Michael Saylor a mis en lumière un différend persistant sur le bitcoin, en publiant un essai de 110 points contre le BIP-110. La fork douce proposée restreindrait temporairement les méthodes utilisées pour intégrer des données non financières, notamment les inscriptions et les Ordinals, que les partisans accusent d’engorger les blocs et d’augmenter les frais depuis 2023. Toutefois, Saylor partage plusieurs objectifs sous-jacents, tels que la validation peu coûteuse, les paiements abordables et l’accent mis sur le caractère monétaire du bitcoin. Sa conclusion surprenante est que le remède menace de causer plus de dommages que la maladie elle-même, transformant une mesure technique anti-spam en un débat bien plus vaste sur le consensus, la neutralité et l’innovation sans autorisation sur l’ensemble du réseau.
— Michael Saylor (@saylor) July 18, 2026
Neutralité, consensus et coût de l'intervention
L'affirmation de Saylor est que le réseau ne peut pas déduire l'intention à partir des octets : les mêmes données pourraient représenter une image, une preuve, un contrat ou une application future.
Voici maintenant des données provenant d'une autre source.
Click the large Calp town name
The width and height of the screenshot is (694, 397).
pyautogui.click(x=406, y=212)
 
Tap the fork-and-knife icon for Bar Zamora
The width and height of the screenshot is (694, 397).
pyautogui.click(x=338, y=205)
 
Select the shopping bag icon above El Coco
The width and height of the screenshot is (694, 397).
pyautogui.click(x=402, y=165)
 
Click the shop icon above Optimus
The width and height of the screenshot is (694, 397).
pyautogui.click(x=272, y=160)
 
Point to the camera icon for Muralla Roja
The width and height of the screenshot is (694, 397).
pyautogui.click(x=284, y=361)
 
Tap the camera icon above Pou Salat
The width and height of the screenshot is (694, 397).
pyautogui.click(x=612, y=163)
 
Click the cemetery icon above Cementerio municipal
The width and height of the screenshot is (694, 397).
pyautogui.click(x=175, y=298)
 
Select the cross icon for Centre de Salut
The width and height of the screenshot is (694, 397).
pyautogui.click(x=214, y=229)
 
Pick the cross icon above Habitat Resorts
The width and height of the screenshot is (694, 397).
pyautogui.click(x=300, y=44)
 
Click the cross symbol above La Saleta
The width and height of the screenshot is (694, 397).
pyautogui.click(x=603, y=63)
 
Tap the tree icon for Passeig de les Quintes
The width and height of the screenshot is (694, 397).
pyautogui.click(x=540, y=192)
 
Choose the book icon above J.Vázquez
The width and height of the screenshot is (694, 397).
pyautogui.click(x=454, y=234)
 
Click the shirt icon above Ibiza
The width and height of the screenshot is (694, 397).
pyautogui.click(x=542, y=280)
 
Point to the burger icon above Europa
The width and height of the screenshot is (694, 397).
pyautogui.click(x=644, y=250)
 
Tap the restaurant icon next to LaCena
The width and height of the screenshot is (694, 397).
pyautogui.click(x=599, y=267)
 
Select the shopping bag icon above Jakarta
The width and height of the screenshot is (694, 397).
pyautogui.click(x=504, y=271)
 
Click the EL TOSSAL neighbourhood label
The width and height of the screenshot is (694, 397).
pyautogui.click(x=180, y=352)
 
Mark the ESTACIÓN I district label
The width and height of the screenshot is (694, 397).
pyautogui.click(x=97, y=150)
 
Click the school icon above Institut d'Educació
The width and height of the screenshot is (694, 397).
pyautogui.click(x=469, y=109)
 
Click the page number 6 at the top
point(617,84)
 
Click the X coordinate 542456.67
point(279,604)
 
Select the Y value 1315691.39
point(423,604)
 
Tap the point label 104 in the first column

Si le consensus rejette un format parce que les utilisateurs détestent un usage particulier, les transactions valides et payantes deviennent invalides. Le problème central est de savoir si Bitcoin peut lutter contre le spam sans juger de l'intention, car Saylor soutient que le spam n'est pas une catégorie de consensus. Il met en garde contre le fait que des règles ciblant un usage contesté pourraient plus tard être réutilisées contre des outils de confidentialité, des arrangements de custody novateurs, stablecoin settlement ou des systèmes de jetons. La restriction pourrait expirer après un an, mais son précédent en matière de gouvernance pourrait rester.

Saylor attaque également le mécanisme d'activation du BIP-110. La proposition réduit le seuil de signalisation des mineurs à 55 %, contre 95 % utilisé pour les précédents soft forks, et supprime la possibilité habituelle pour une proposition non acceptée de s'éteindre silencieusement. La signalisation reste en dessous de 1 %, bien en deçà du niveau requis. Selon lui, une mesure censée être temporaire pourrait donc créer un risque de coordination durable, si certains participants imposent des règles que d'autres rejettent. L'absurdité est frappante : une mesure destinée à protéger le fonctionnement de bitcoin pourrait au contraire diviser le réseau, surtout lorsque le soutien est actuellement bien en deçà du seuil nécessaire à l'activation dans les conditions actuelles.
Saylor présente la controverse comme un test de l'identité du bitcoin plutôt qu'un différend étroit sur l'espace des blocs. Il affirme que la force du système provient de la gestion des désaccords par des règles neutres et un consensus rigide, et non de la désignation d'arbitres de l'utilisation acceptable. Cette confrontation oppose la garde de la neutralité à la garde de la pureté, Saylor étant aligné avec Adam Back, Jameson Lopp et Samson Mow, tandis que Luke Dashjr et le camp Bitcoin Knots soutiennent le BIP-110. La fenêtre de signalisation obligatoire s'ouvre en août, et l'activation est ciblée autour du 1er septembre, garantissant que cet argument philosophique sera bientôt confronté à une date limite concrète.